## SHORT TASK
Please copy the lines starting at "Screen dimensions: 1023x622" and ending at "pos(100,168)", swapping "Capability config step" for "Network settings step" and keeping everything else unchanged. Leave the pictures out of your answer.

## RECORDS FOR THIS TASK
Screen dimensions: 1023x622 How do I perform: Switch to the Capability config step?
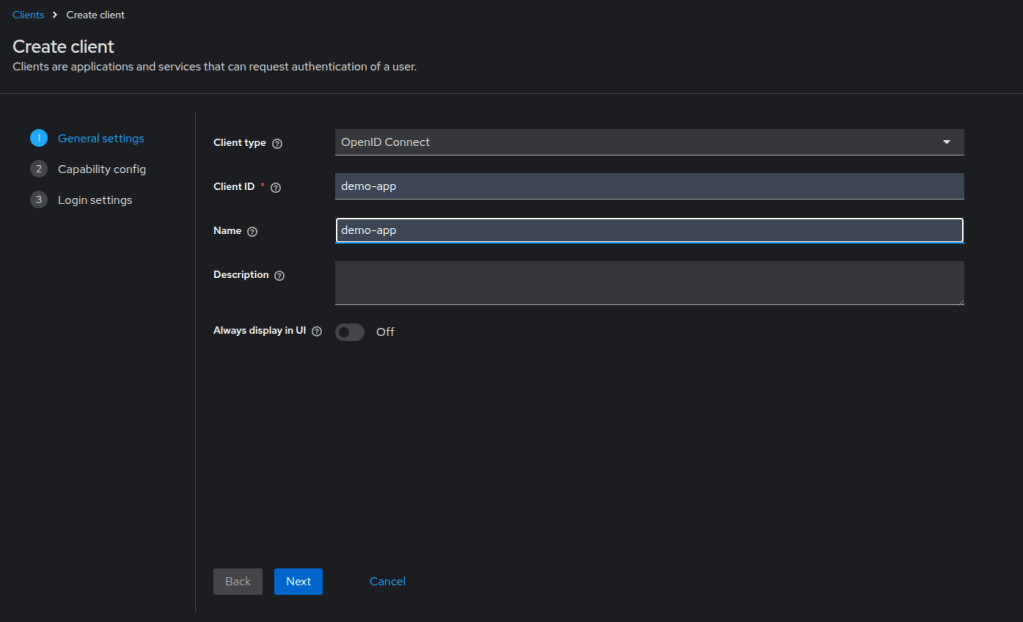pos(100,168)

--

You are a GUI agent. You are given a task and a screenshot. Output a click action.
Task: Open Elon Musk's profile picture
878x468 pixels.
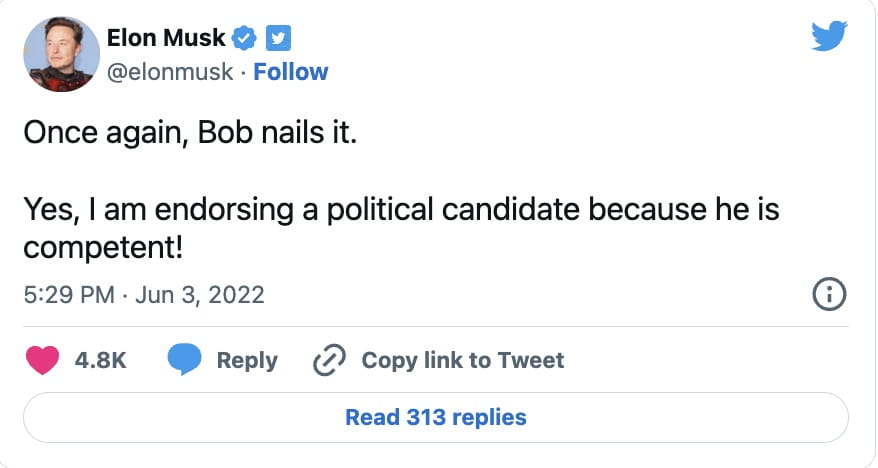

## RESULT
Screen dimensions: 1023x622 How do I perform: Switch to the Network settings step?
pos(100,168)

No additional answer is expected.